- Requirement -
Look through the entries for the string "arrow" and copy every line where it shows up.

[Collection entries]
* * * * *
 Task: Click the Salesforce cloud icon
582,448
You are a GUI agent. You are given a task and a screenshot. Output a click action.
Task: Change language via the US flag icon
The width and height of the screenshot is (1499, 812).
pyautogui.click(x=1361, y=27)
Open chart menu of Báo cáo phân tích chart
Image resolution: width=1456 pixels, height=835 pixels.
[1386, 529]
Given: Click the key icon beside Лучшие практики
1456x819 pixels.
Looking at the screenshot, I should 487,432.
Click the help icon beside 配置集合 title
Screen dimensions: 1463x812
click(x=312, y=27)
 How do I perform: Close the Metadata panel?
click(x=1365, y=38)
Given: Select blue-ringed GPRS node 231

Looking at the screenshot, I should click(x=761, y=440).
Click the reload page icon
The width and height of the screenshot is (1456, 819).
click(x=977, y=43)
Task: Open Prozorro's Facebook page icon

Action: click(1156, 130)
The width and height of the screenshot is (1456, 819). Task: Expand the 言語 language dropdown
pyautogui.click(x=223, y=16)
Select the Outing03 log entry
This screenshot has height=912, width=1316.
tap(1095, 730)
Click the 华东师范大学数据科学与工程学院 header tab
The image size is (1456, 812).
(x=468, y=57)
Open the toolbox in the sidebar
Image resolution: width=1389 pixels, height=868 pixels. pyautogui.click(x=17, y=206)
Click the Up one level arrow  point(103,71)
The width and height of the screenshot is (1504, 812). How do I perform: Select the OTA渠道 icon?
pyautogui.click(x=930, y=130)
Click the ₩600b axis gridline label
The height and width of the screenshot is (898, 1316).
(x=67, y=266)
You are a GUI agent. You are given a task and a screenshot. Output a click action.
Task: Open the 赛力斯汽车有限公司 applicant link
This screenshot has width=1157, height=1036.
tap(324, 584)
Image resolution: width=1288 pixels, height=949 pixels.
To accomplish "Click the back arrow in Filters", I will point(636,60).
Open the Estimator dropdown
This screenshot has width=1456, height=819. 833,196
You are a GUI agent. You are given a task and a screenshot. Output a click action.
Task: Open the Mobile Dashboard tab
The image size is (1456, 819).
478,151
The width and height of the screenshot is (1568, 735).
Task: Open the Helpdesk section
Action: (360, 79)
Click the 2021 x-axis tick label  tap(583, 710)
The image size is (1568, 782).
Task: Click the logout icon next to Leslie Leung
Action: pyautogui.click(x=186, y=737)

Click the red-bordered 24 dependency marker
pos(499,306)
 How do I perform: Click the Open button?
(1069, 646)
* * * * *
- Solved problem -
Click the Up one level arrow  point(103,71)
To accomplish "Click the back arrow in Filters", I will point(636,60).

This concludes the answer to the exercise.